They did not need the donation of Patrick Bamford’s services for the day, denied by one of those loan deals weighted to give Chelsea the sort of marginal advantage rich clubs expect. They have a manager, in Alan Pardew, who has the measure of Jose Mourinho.

Their post-match embrace was revealingly warm, and radiated professional respect. Victory, only the second by a visiting team in 100 League games at Stamford Bridge under Mourinho, was richly deserved and a resonant statement of intent.

Much will be made of the eight-point gap which already separates the champions from Manchester City. Volumes will be read into their lack of purpose, and their pallid start to a season already littered with avoidable problems.

But let’s dwell on Palace, for a moment. They deserve their prominence. Reward for their resilience in regaining the lead almost immediately through Joel Ward, once Radamel Falcao had equalised Bakary Sako’s opening goal, conformed to a hugely impressive yet easily overlooked pattern.

Diego Costa (R) vies for the ball against Crystal Palace's Chung-yong Lee

Palace have won eight of their 10 away matches in the Premier League under Pardew, who detected, from midweek, that his gameplan was underpinned by something less tangible but infinitely powerful, a unifying perception of belief.

Sako is a free transfer signing of immense physical presence and unrealised ambition. “We sensed he was a Crystal Palace type, and he has proved us right,” Pardew reflected. “He has got a great pass and threatens the goal. We didn’t do that from wide areas last season.”

Their defence, based upon the yeoman qualities of old-fashioned centre-halves, Scott Dann and Damien Delaney, is outstanding. “It wasn’t a sit-in, 11-men behind the ball game,” Delaney reasoned. “That was full throttle for 90 minutes.”

Palace’s threat from wide areas intensified with the introduction of Yannick Bolasie, who returned from compassionate leave, following the death of his father, as a second-half substitute. Jason Puncheon’s previously unremarked quality is generating suggestions he could force his way into the England squad.

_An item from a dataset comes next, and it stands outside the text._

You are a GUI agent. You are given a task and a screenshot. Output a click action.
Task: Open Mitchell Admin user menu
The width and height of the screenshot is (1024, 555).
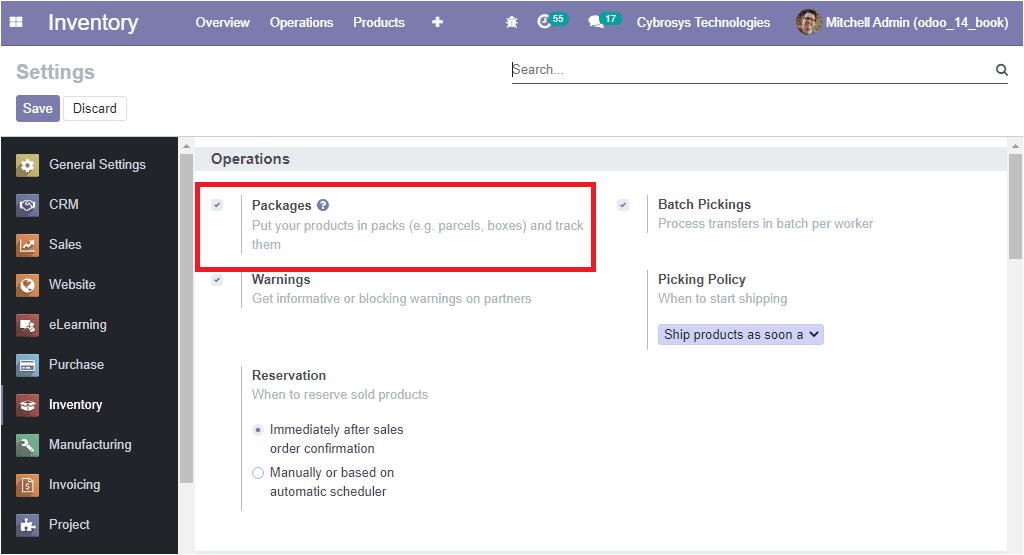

No team has won more points than Palace away from home in 2015, 25, but statistical circumstance – this was also Mourinho’s 200th game in charge in the Premier League – was of marginal relevance. As Pardew said: “ It was one of the best performances I’ve seen in terms of composure.”

Chelsea’s staccato season is tinged with rancour and unease. Their defence lacks authority without John Terry, who became a better player as he sat, resplendent in brown cashmere, at the back of the technical area. They have not kept a clean sheet for seven League games.

Cesc Fabregas and Nemanja Matic, symbols of last season’s title win, are struggling to wield even a modicum of influence in front of the back four. Diego Costa’s perpetual audition for a part in the next Mad Max movie perversely highlights the lack of bite in attack.

Crystal Palace's Bakary Sako celebrates with team mate Yoham Cabaye after scoring

The next three days will test the credibility of Mourinho’s insistence he has no intention of suddenly accelerating his recruitment plans. “I am not going to say I want this, this and that,” he argued. “I am not going to try this, this and that. We – me and the players – have to do better.”

Mourinho’s frustration with his team’s lack of drive and intensity cannot be purged immediately since he admitted the international break will leave him “working with four players” for the next fortnight.

Palace should have taken the lead in the 28th minute. Wilfried Zaha’s brilliant turn, steeply angled run and composed pass into the path of Yohan Cabaye, whose shot lacked power and conviction, allowing the Chelsea goalkeeper, Thibaut Courtois, to throw himself to his left to save. They did so in the 65th minute, when Branislav Ivanovic was exposed by Pape Souaré’s surge, and calm pass into the path of Bolasie. He found Sako, who required no further invitation to thump it past Courtois with a left foot shot.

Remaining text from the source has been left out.